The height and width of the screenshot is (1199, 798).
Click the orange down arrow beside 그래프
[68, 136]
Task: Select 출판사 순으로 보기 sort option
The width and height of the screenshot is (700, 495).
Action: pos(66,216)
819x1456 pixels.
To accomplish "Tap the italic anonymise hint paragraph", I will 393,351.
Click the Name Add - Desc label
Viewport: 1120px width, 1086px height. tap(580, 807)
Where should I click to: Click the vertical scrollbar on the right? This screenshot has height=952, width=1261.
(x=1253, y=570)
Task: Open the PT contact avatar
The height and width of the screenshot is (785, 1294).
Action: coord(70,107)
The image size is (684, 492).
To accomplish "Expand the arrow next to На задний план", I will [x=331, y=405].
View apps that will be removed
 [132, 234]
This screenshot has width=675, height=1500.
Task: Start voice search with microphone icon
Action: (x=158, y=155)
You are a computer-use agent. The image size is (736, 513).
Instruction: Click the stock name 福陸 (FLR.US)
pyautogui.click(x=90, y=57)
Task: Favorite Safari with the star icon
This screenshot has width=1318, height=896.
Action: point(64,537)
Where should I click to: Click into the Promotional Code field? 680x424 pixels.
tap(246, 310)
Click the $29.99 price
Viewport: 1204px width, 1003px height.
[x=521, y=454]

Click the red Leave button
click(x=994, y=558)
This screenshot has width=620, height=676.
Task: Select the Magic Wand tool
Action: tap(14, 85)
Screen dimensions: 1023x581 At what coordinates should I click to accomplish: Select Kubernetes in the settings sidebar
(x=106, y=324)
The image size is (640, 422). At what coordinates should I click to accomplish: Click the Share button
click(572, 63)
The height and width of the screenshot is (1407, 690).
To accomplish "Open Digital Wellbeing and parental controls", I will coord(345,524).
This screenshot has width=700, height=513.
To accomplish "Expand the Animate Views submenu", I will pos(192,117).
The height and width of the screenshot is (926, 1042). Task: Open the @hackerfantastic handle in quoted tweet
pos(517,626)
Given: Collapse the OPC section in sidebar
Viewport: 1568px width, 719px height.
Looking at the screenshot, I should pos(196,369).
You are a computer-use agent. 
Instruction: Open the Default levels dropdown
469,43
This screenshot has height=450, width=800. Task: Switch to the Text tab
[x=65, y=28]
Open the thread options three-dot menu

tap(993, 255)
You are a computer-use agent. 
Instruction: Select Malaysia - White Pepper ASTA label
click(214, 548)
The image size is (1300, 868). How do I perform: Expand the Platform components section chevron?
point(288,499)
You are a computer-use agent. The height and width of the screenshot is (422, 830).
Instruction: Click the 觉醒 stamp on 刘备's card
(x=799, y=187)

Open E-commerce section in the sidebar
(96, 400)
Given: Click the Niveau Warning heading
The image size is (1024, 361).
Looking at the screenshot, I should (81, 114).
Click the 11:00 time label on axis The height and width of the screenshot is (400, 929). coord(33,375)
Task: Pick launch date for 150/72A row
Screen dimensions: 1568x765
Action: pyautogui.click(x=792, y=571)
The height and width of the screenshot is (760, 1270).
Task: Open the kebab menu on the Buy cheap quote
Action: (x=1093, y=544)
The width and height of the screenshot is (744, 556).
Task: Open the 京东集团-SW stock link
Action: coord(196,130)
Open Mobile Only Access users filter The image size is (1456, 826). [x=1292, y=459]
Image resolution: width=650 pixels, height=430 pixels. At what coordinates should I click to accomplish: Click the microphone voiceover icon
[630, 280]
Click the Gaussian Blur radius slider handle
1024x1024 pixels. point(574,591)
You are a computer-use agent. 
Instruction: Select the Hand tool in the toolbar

→ Requirement:
Make a faithful copy of every record above.

→ Answer to this exercise:
The height and width of the screenshot is (1199, 798).
Click the orange down arrow beside 그래프
[68, 136]
Task: Select 출판사 순으로 보기 sort option
The width and height of the screenshot is (700, 495).
Action: pos(66,216)
819x1456 pixels.
To accomplish "Tap the italic anonymise hint paragraph", I will 393,351.
Click the Name Add - Desc label
Viewport: 1120px width, 1086px height. tap(580, 807)
Where should I click to: Click the vertical scrollbar on the right? This screenshot has height=952, width=1261.
(x=1253, y=570)
Task: Open the PT contact avatar
The height and width of the screenshot is (785, 1294).
Action: coord(70,107)
The image size is (684, 492).
To accomplish "Expand the arrow next to На задний план", I will [x=331, y=405].
View apps that will be removed
 [132, 234]
This screenshot has width=675, height=1500.
Task: Start voice search with microphone icon
Action: (x=158, y=155)
You are a computer-use agent. The image size is (736, 513).
Instruction: Click the stock name 福陸 (FLR.US)
pyautogui.click(x=90, y=57)
Task: Favorite Safari with the star icon
This screenshot has width=1318, height=896.
Action: point(64,537)
Where should I click to: Click into the Promotional Code field? 680x424 pixels.
tap(246, 310)
Click the $29.99 price
Viewport: 1204px width, 1003px height.
[x=521, y=454]

Click the red Leave button
click(x=994, y=558)
This screenshot has width=620, height=676.
Task: Select the Magic Wand tool
Action: tap(14, 85)
Screen dimensions: 1023x581 At what coordinates should I click to accomplish: Select Kubernetes in the settings sidebar
(x=106, y=324)
The image size is (640, 422). At what coordinates should I click to accomplish: Click the Share button
click(572, 63)
The height and width of the screenshot is (1407, 690).
To accomplish "Open Digital Wellbeing and parental controls", I will coord(345,524).
This screenshot has width=700, height=513.
To accomplish "Expand the Animate Views submenu", I will pos(192,117).
The height and width of the screenshot is (926, 1042). Task: Open the @hackerfantastic handle in quoted tweet
pos(517,626)
Given: Collapse the OPC section in sidebar
Viewport: 1568px width, 719px height.
Looking at the screenshot, I should pos(196,369).
You are a computer-use agent. 
Instruction: Open the Default levels dropdown
469,43
This screenshot has height=450, width=800. Task: Switch to the Text tab
[x=65, y=28]
Open the thread options three-dot menu

tap(993, 255)
You are a computer-use agent. 
Instruction: Select Malaysia - White Pepper ASTA label
click(214, 548)
The image size is (1300, 868). How do I perform: Expand the Platform components section chevron?
point(288,499)
You are a computer-use agent. The height and width of the screenshot is (422, 830).
Instruction: Click the 觉醒 stamp on 刘备's card
(x=799, y=187)

Open E-commerce section in the sidebar
(96, 400)
Given: Click the Niveau Warning heading
The image size is (1024, 361).
Looking at the screenshot, I should (81, 114).
Click the 11:00 time label on axis The height and width of the screenshot is (400, 929). coord(33,375)
Task: Pick launch date for 150/72A row
Screen dimensions: 1568x765
Action: pyautogui.click(x=792, y=571)
The height and width of the screenshot is (760, 1270).
Task: Open the kebab menu on the Buy cheap quote
Action: (x=1093, y=544)
The width and height of the screenshot is (744, 556).
Task: Open the 京东集团-SW stock link
Action: coord(196,130)
Open Mobile Only Access users filter The image size is (1456, 826). [x=1292, y=459]
Image resolution: width=650 pixels, height=430 pixels. At what coordinates should I click to accomplish: Click the microphone voiceover icon
[630, 280]
Click the Gaussian Blur radius slider handle
1024x1024 pixels. point(574,591)
You are a computer-use agent. 
Instruction: Select the Hand tool in the toolbar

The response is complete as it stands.